Un antico proverbio recita: “Quando torni a casa, picchia la moglie. Anche se tu non sai perché gliele dai, lei sa perché le prende”. In Russia il proverbio è diventato norma. La Duma ha approvato un disegno di legge – già bollato come “Legge sugli schiaffi” – che rimuove dal Codice penale il reato di “percosse in famiglia” declassandolo a un illecito amministrativo punibile con un’ammenda tra i 5mila e i 30mila rubli (80-470 euro).
E’ la stura ad ogni forma di violenza su moglie e figli, a malapena coperta con la foglia di fico dell’opportunità di qualche sculacciata idonea a far capire chi comanda in casa. L’abominevole iniziativa chiarisce una volta per tutte il tratto marcatamente maschilista della società russa, nonché il ricorso alla forza come imprescindibile elemento di riordino dei rapporti interpersonali.

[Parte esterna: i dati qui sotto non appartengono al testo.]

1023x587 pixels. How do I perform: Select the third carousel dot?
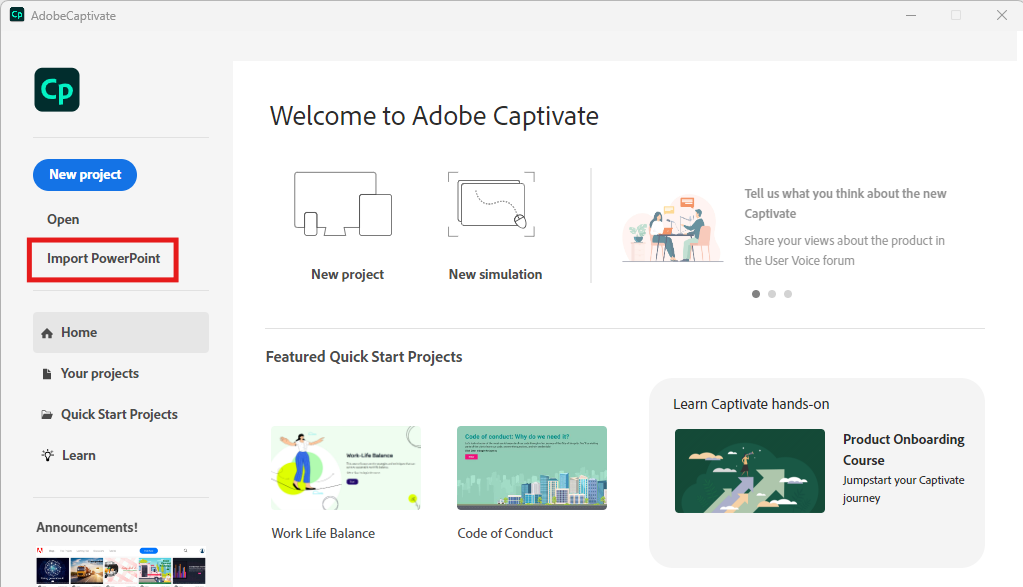tap(787, 293)
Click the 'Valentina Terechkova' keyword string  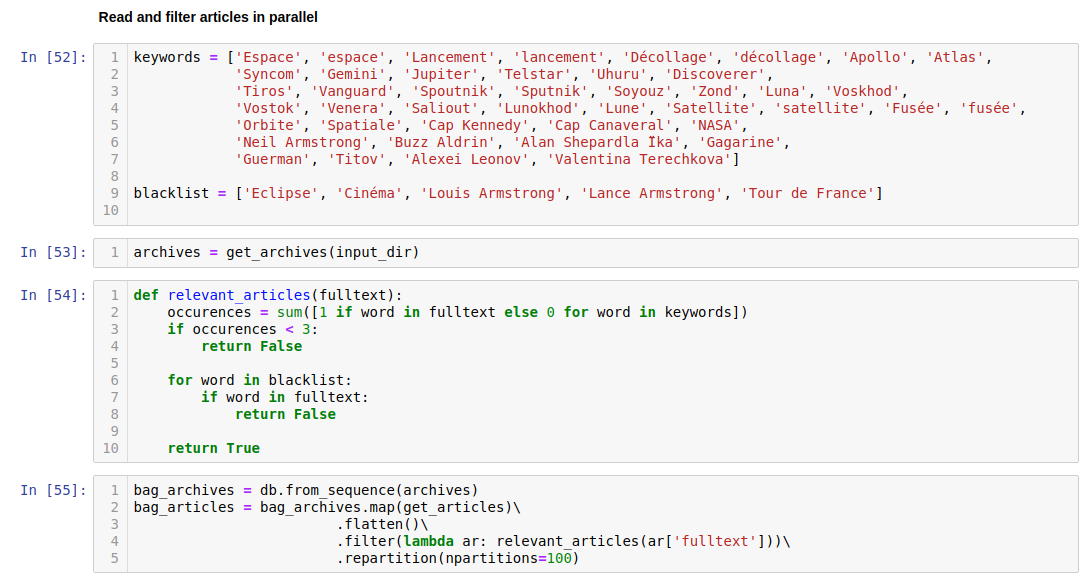(643, 159)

Se anche un monarca come Putin – spregiudicato quanto si vuole, ma sempre attento a non guastare la propria immagine – cede ad una visione così arcaica dei rapporti familiari, siamo messi male. E il peggio è che nonostante 40 donne al giorno e 14mila all’anno vengano uccise in Russia da mariti o compagni (Rapporto ONU 2010) il 19 per cento dei russi pensa apertamente che picchiare moglie e figli sia “accettabile”. Un cono d’ombra inquietante sul futuro modello sociale che va edificandosi in molte aree del Pianeta.